Below are the records. Gather each line that holds "agent".

Information supplied:
· · · · · · ·

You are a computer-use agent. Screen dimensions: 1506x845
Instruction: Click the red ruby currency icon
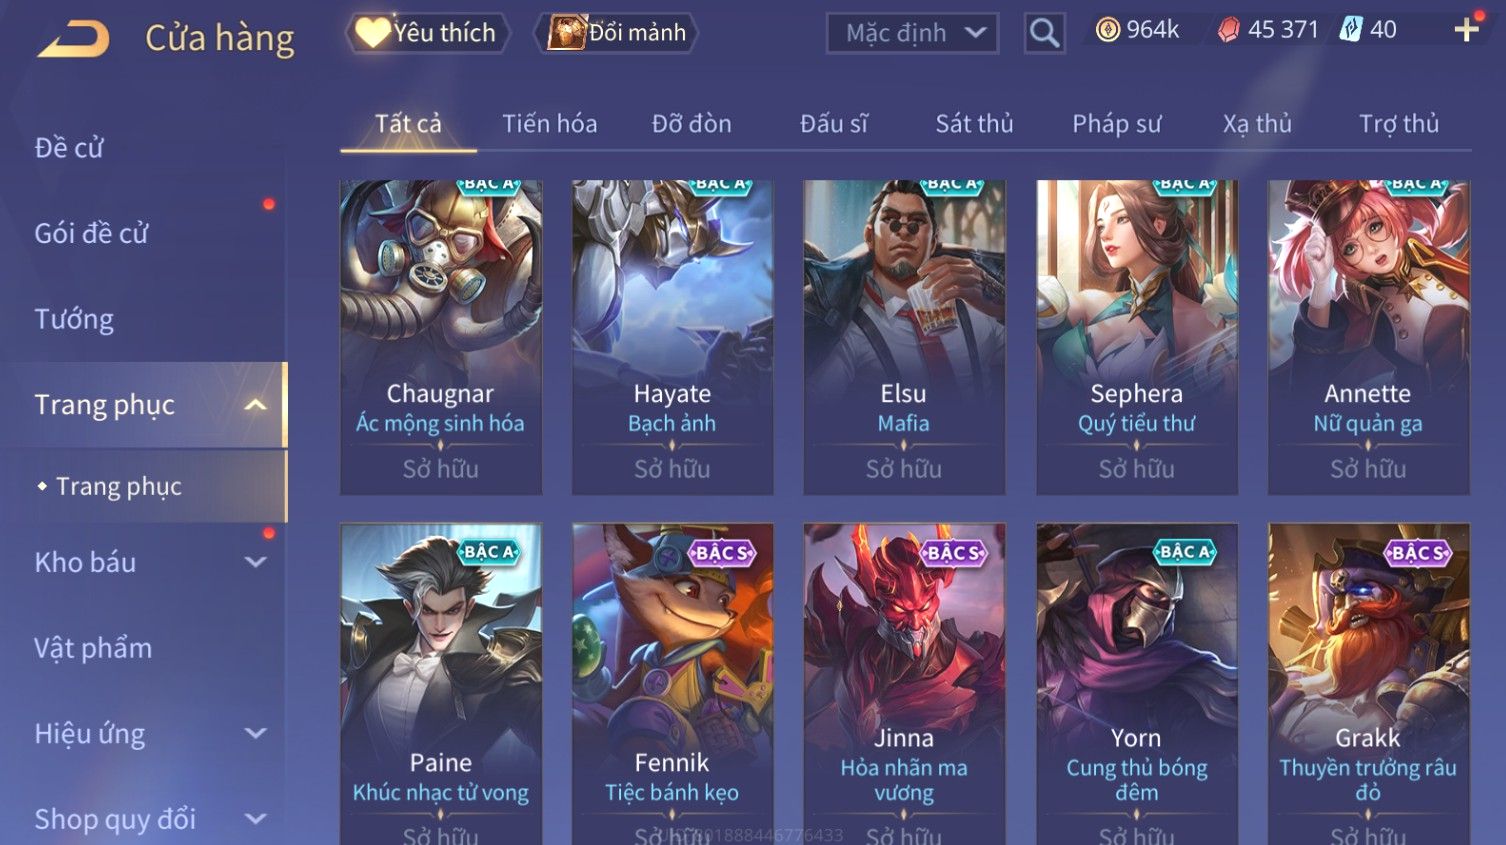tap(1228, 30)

· · · · · · ·

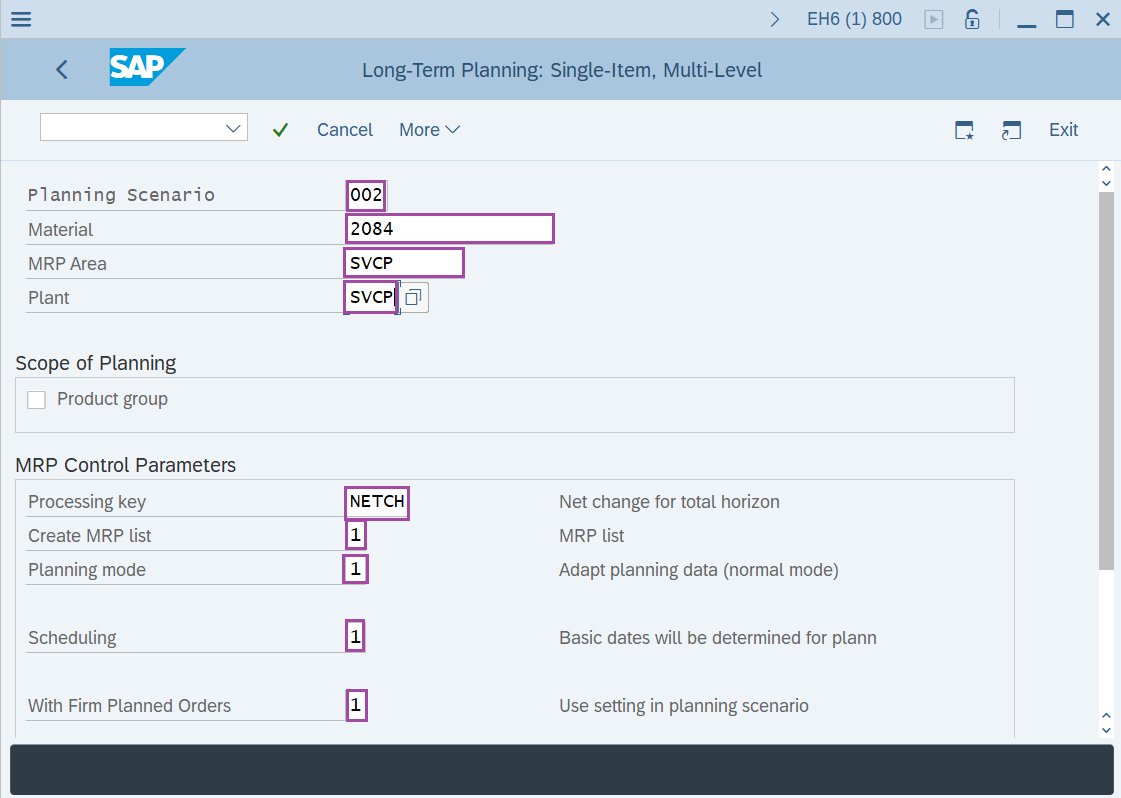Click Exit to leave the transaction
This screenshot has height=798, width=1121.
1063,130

· · · · · · ·

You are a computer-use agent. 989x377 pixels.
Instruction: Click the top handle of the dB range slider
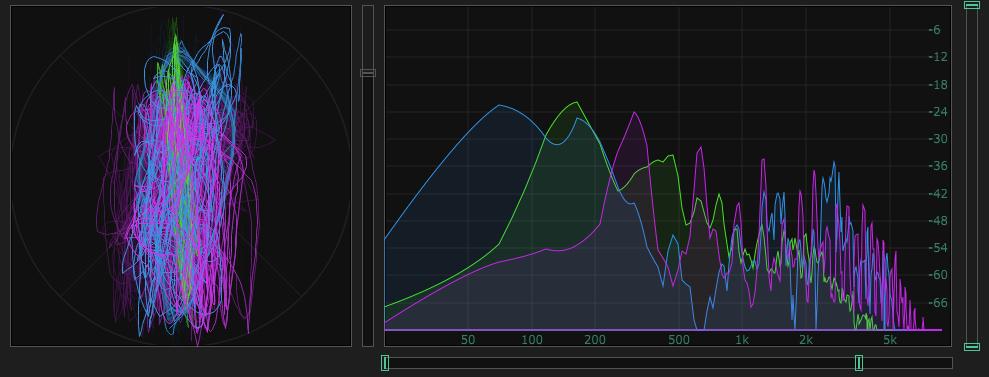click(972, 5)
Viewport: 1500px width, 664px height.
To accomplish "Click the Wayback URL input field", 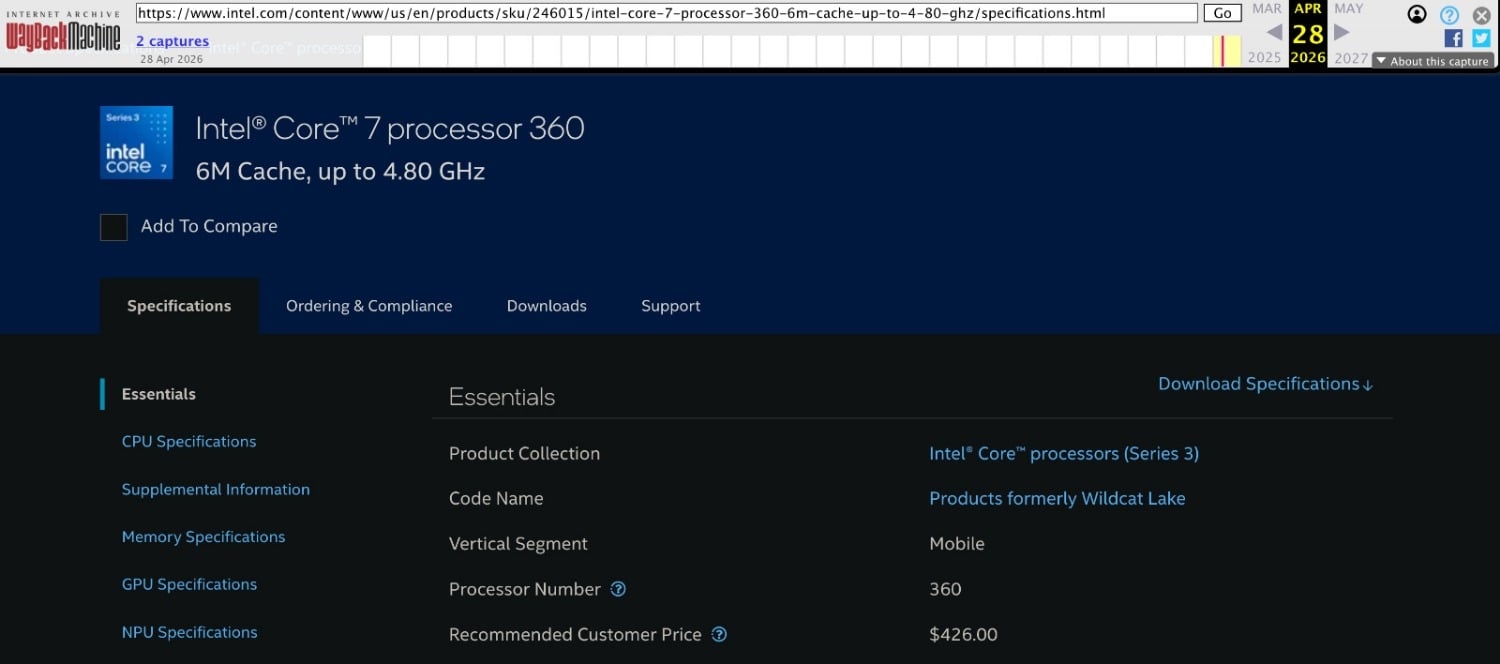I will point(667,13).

· · · · · · ·

Solution below:
You are a computer-use agent. Screen dimensions: 1506x845
You are a computer-use agent. 989x377 pixels.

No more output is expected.